▶ [YOUR INSTRUCTIONS]: Continue the patent passage on oligomeric flame retardants from its last sentence.

┌─ QUOTED PASSAGE

However, other benzyl halides can be used, if desired.
Additional Characteristics of the Oligomeric Flame Retardants of this
Invention
[0024] The hydroxyl number and the phosphorus content of the oligomeric flame
retardants of this invention can be determined by any well-known standard
analytical
procedure. Typically, the oligomeric flame retardants of this invention will
have hydroxyl
numbers in the range of about 10 to about 150 and phosphorus contents in the
range of
about 10 to about 20 wt%. Preferred oligomeric flame retardants of this
invention have
acid numbers in the range of about 0.01 to about 1 and phosphorus contents in
the range of
about 14 to about 18 wt%.

└─
┌─ RECORDED DATA

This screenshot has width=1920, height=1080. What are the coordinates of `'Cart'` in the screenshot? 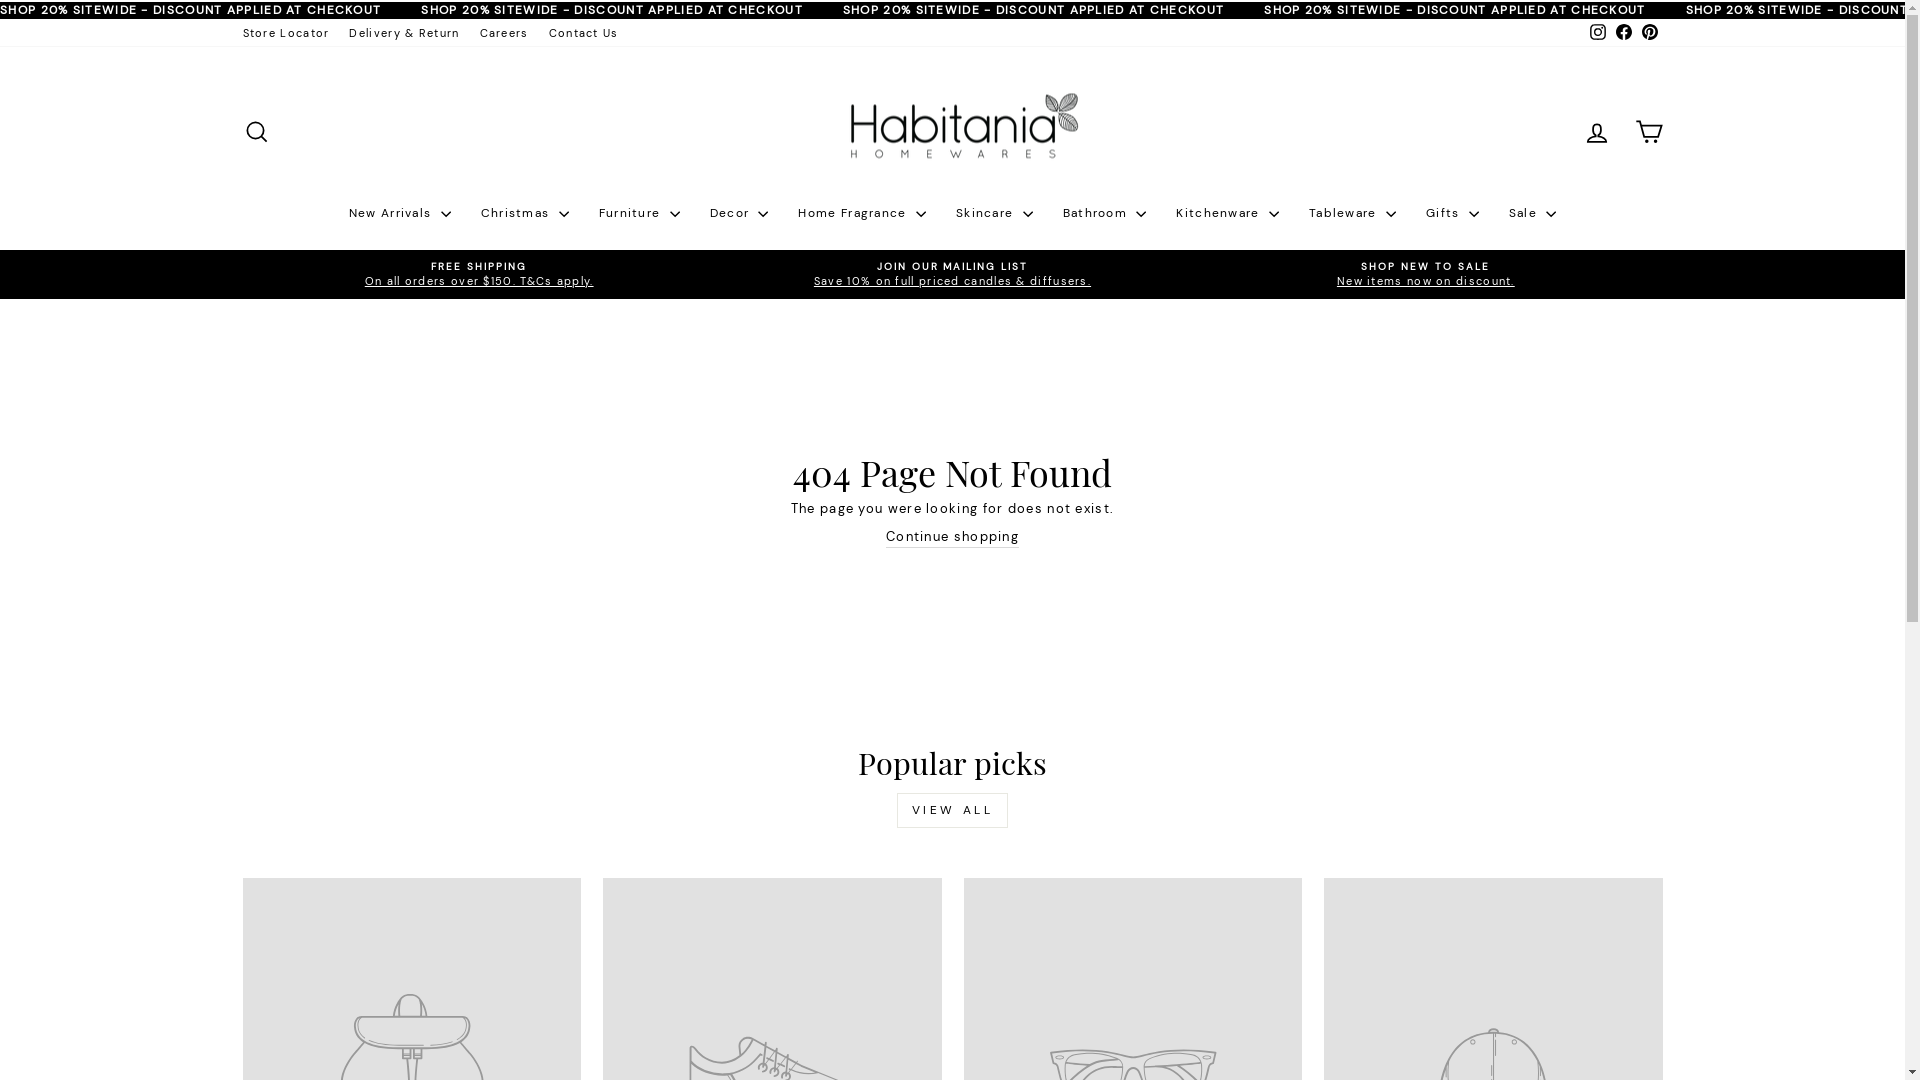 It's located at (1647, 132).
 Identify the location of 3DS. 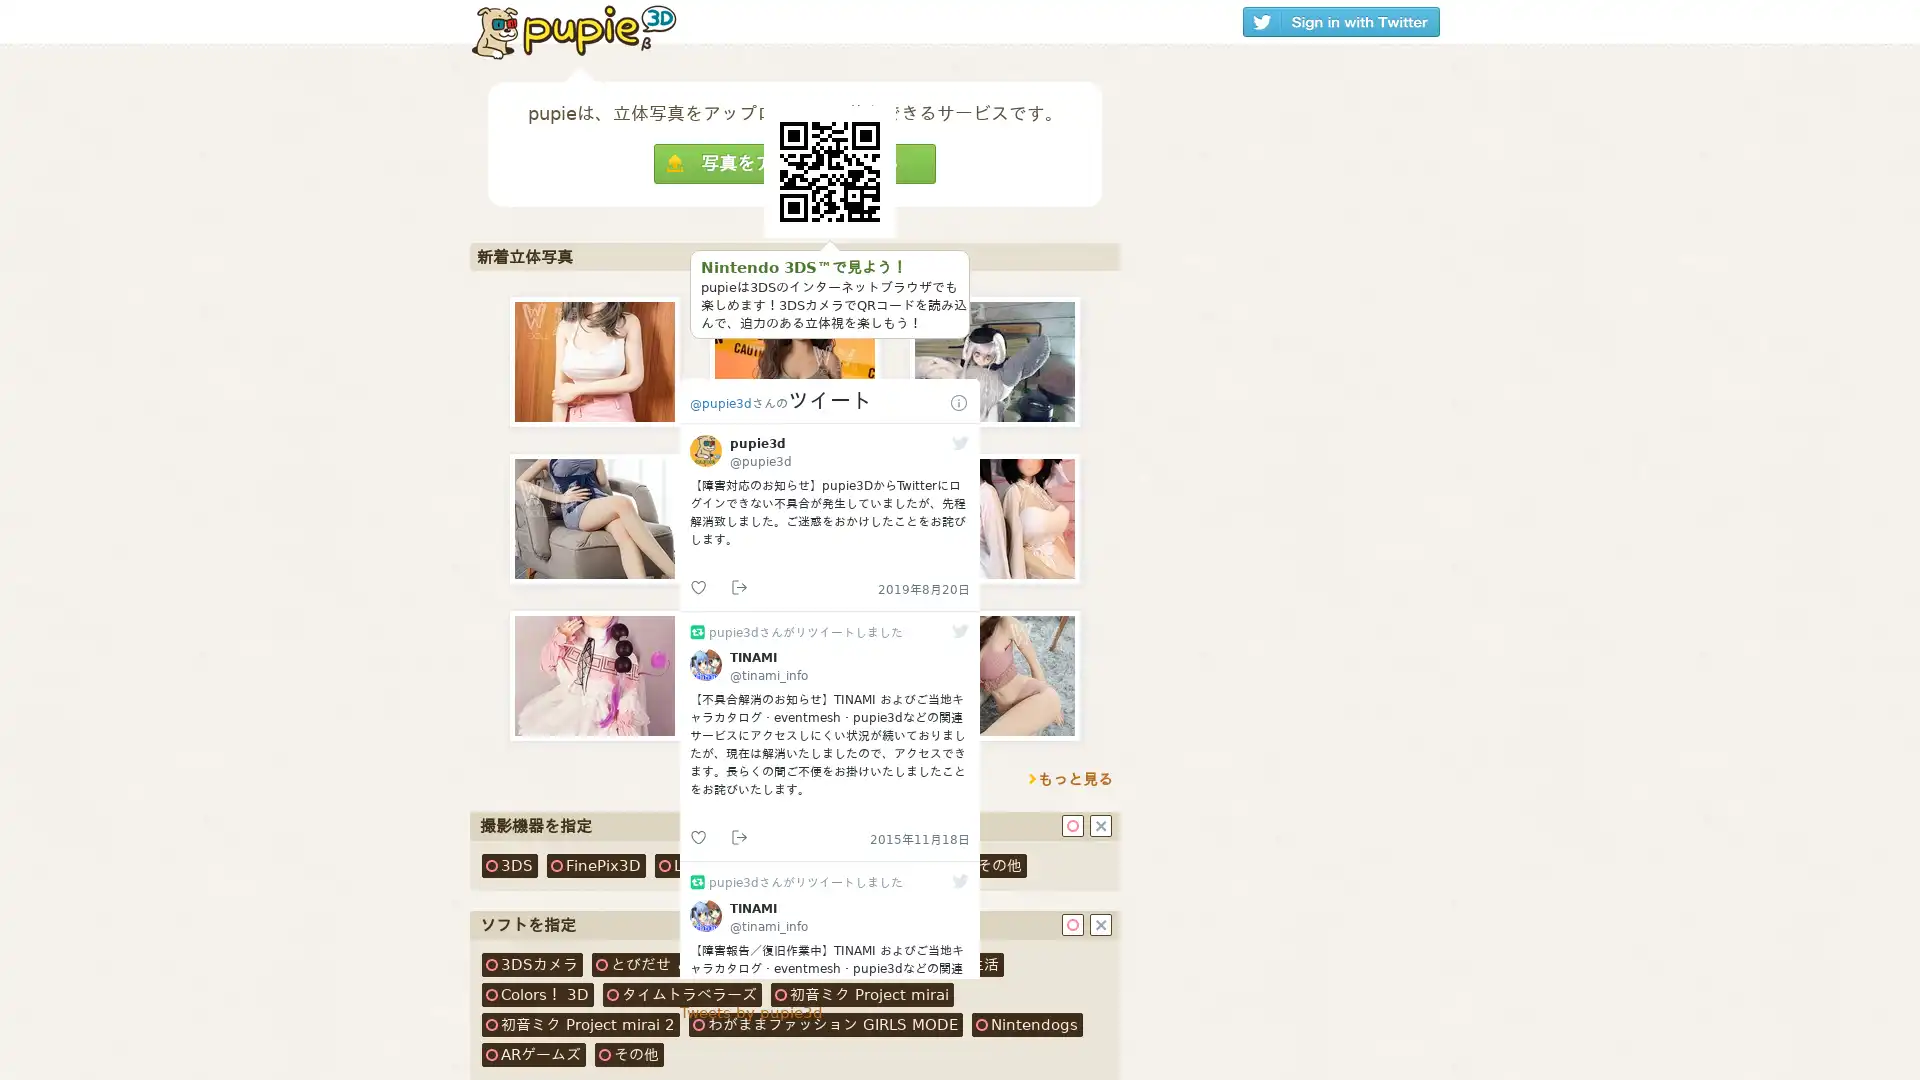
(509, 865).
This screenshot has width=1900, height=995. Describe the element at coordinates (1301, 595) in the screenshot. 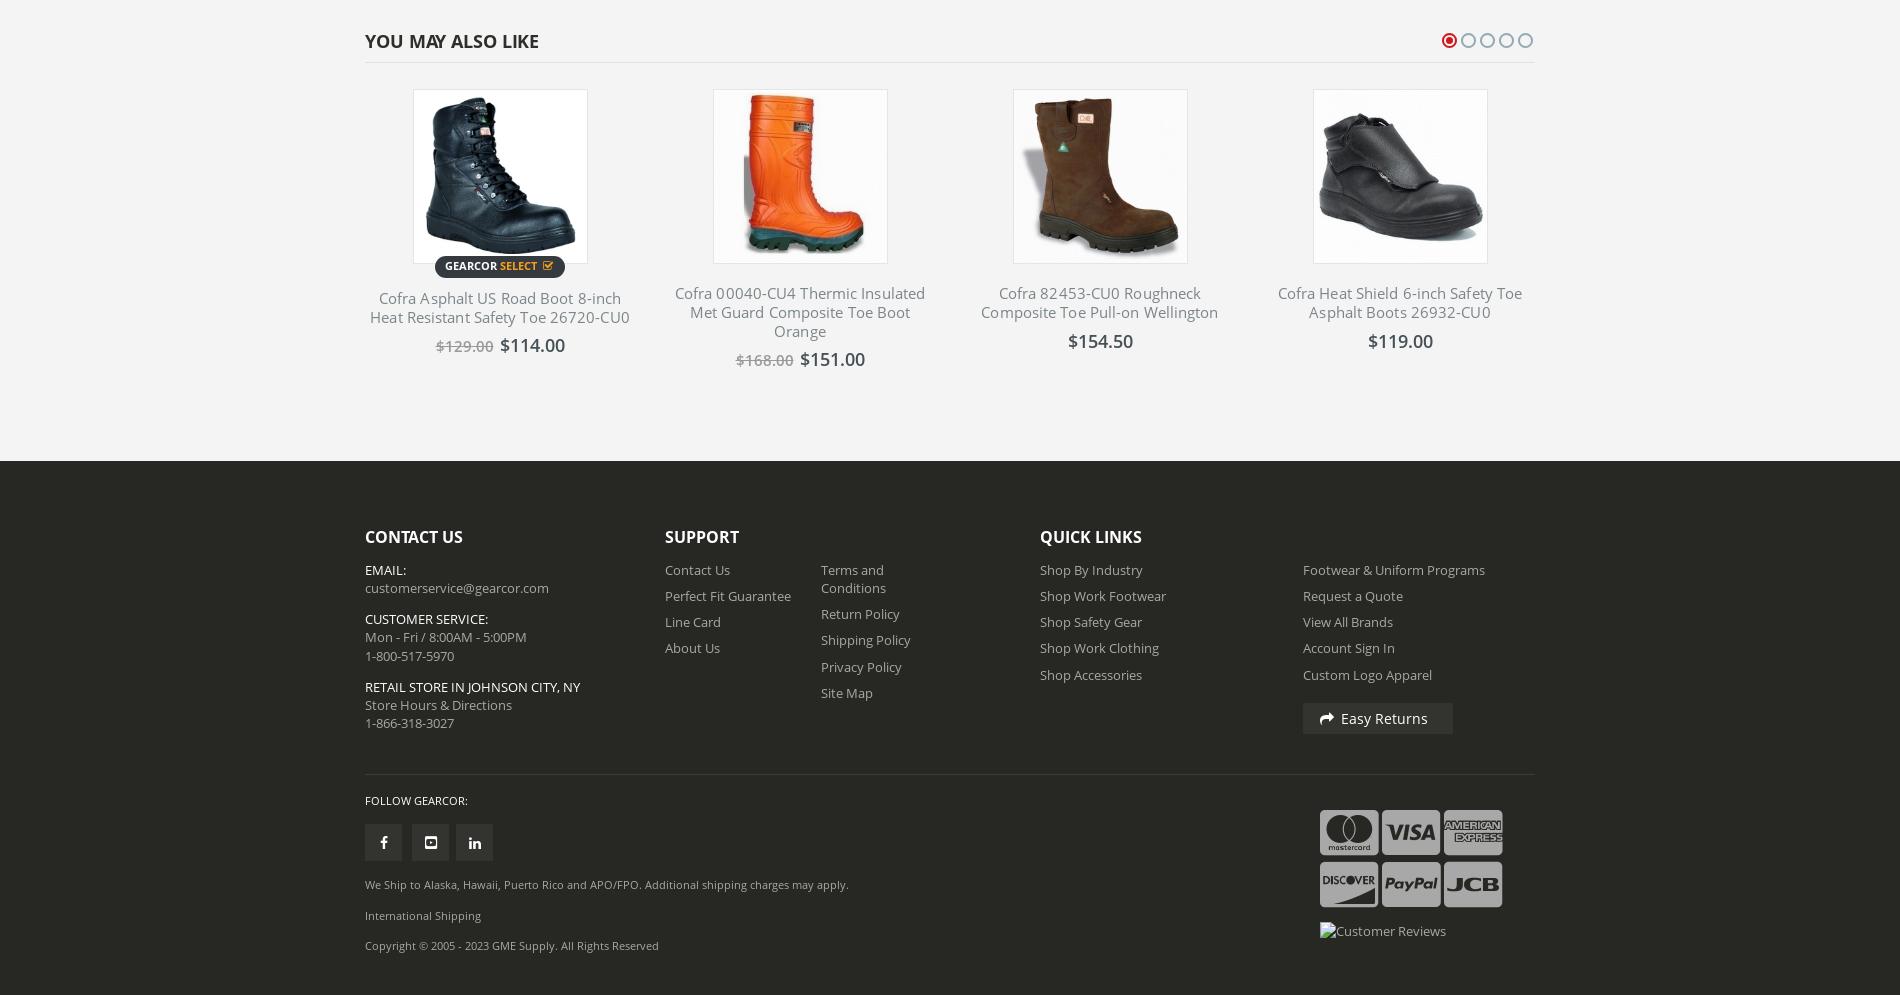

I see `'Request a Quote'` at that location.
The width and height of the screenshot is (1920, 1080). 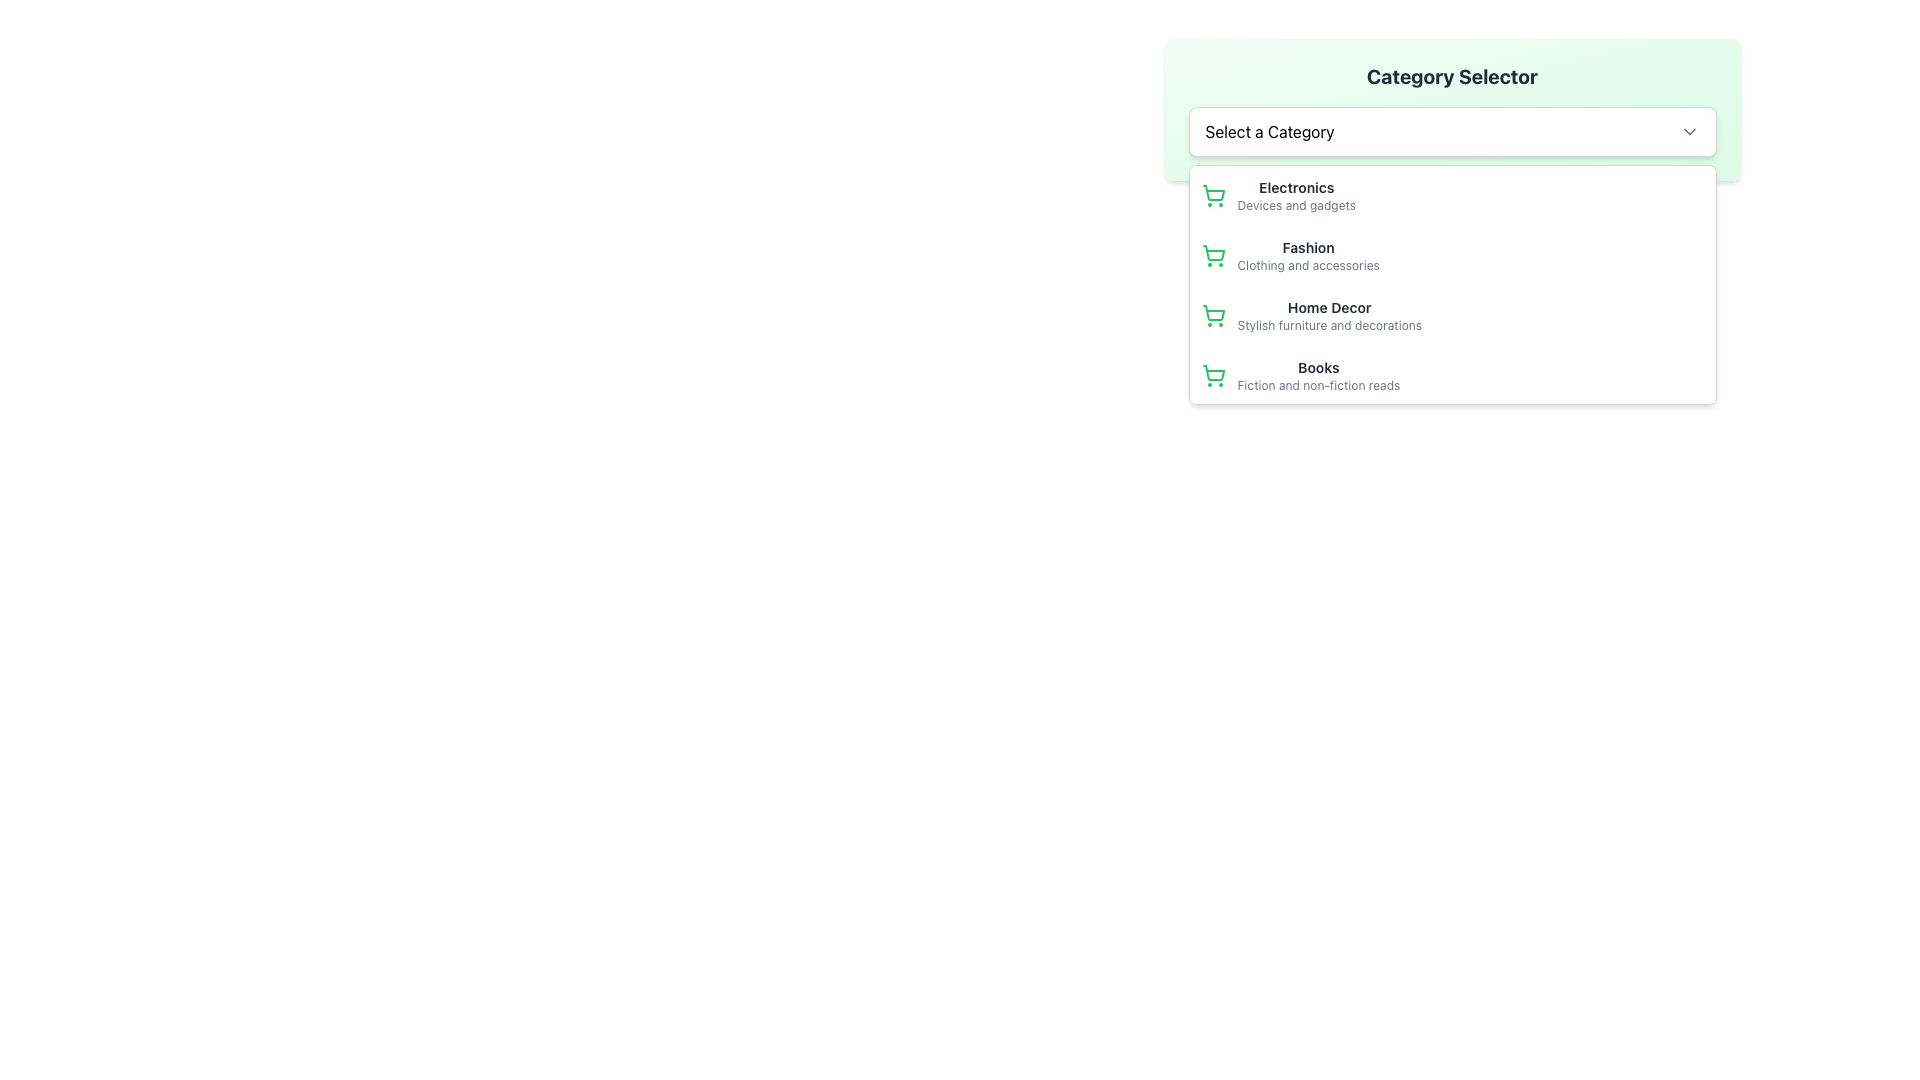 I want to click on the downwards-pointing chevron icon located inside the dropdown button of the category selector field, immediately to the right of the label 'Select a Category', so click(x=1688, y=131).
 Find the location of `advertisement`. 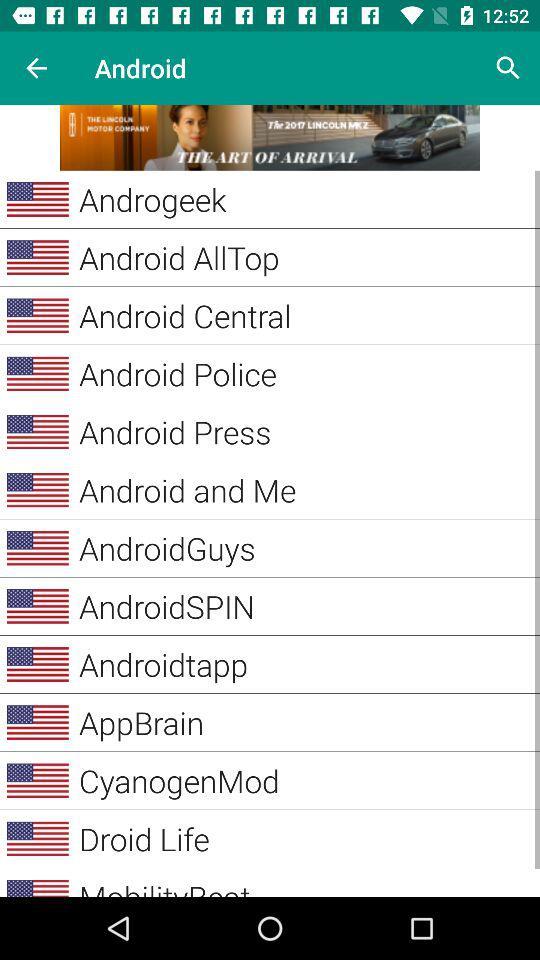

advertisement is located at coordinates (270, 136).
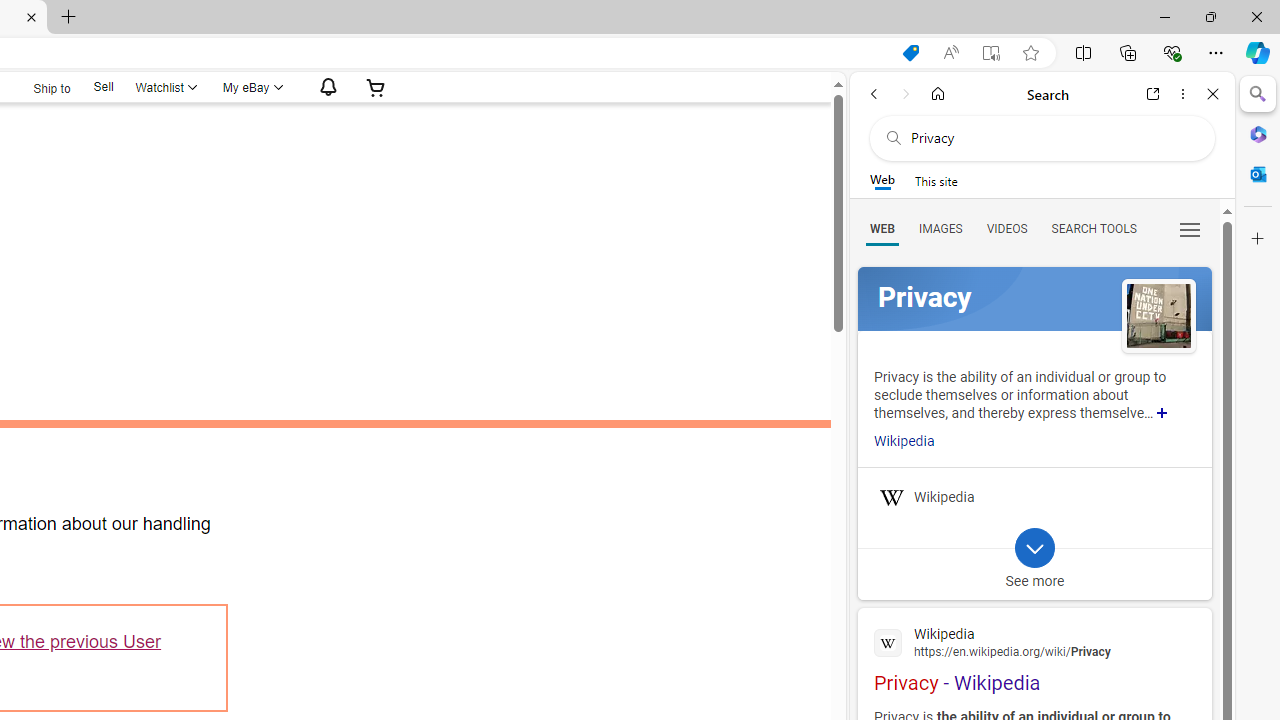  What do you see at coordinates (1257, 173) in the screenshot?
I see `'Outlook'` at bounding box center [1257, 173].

└─

▶ [THE RESULT]:
[0025] The oligomeric flame retardants of this invention are typically viscous
liquids
which avoid concerns relating to volatile organic compounds (VOC). In addition
they are
readily compounded with other components in forming flame retardant
formulations or
mixtures with substrate polymers or resins to be flame retarded. Generally
speaking, the
viscosities of the oligomeric flame retardants of this invention as determined
at 25 C are
in the range of about 1,000 to about 15,000 cps. Preferred oligomeric flame
retardants of
this invention have viscosities in the range of about 2,000 to about 10,000
cps at 25 C.
[0026] In a process where an epoxide is used to end cap portions of the
polyphosphonate
oligomers with terminal hydroxyl group functionality, the hydroxyl number of
the
resultant product can be readily determined by use of well-known conventional
analytical
procedures. Typically, such end capped polyphosphonate oligomers of this
invention will
have hydroxyl numbers in the range of about 40 to about 100.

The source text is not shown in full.